In the video the engineer said that there are 16 line cards and each has 16 ports (256 ports in total), so with it being XGS-PON and they are serving up to 64 customers per port, the cabinet has a capacity of up to 16,384 premises. I was interested to find how this is backhauled to a larger exchange so I started searching for the OLT hardware.
I found the Nokia ISAM FANT-H, a Network Termination Card that has has 3.2 Tb/s switching matrix which it seems connects to all line cards in the frame. The specifications say it supports 200 Gb/s connection to each line card slot which makes sense as 16 ports of 10 Gbps would be 160 Gbps, therefore 200 Gbps would be more than enough.
What has confused me is it says it "supports 2x (100 Gigabit Ethernet or 40 Gigabit Ethernet or 4x10 Gigabit Ethernet) on the front" and later on in the data sheet says "2 QSFP cages each supporting 100 Gb/s link 40 Gb/s link or 4x10 Gb/s link". Is this the maximum capacity it has for backhaul, just 2 x 100 Gbps, so 200 Gbps? It doesn't seem to mention anything else regarding higher capacity links which is surprising given the 2.5 Tbps potential capacity connected. Even with some contention, it seems a low figure as people's bandwidth demands increase.

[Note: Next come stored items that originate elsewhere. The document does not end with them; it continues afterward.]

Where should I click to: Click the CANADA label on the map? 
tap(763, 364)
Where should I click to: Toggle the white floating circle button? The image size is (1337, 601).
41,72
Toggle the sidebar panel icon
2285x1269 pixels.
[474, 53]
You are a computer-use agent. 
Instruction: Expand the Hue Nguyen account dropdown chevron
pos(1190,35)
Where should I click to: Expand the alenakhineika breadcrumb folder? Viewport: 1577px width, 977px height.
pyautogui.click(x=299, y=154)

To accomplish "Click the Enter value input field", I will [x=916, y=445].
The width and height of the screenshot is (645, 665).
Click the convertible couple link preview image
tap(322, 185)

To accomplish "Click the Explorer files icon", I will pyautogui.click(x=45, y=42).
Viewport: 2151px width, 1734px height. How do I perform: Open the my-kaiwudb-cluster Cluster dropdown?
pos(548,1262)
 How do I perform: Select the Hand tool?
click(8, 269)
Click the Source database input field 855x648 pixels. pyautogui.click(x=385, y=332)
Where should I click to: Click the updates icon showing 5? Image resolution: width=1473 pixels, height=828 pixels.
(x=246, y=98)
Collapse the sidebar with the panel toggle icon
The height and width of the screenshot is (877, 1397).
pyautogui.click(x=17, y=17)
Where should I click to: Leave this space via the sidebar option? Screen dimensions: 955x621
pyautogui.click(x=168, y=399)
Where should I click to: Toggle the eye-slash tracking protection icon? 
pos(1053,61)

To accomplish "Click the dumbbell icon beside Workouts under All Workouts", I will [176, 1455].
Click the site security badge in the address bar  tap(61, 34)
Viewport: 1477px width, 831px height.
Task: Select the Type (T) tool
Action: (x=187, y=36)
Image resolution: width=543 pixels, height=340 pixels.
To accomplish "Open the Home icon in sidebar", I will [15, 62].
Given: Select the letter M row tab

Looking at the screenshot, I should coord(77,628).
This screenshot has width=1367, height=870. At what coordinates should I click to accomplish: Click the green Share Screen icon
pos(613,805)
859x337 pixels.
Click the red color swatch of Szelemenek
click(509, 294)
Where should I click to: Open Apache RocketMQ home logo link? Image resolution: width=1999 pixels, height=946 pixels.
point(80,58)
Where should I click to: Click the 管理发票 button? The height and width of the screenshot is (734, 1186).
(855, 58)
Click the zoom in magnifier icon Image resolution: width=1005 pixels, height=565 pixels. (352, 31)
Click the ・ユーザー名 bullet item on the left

It also says "supports additional 16x10 Gb/s or 4x40/100 Gb/s connections via NT Input/Output card but I presume this is for the line cards, with the larger capacities being business customers instead of PONs?
Do these really only have a couple of hundred Gbps for backhaul? While that might be enough now, can that be scaled up in the future? I think Nokia's line cards can be upgraded to 25G-PON on some ports.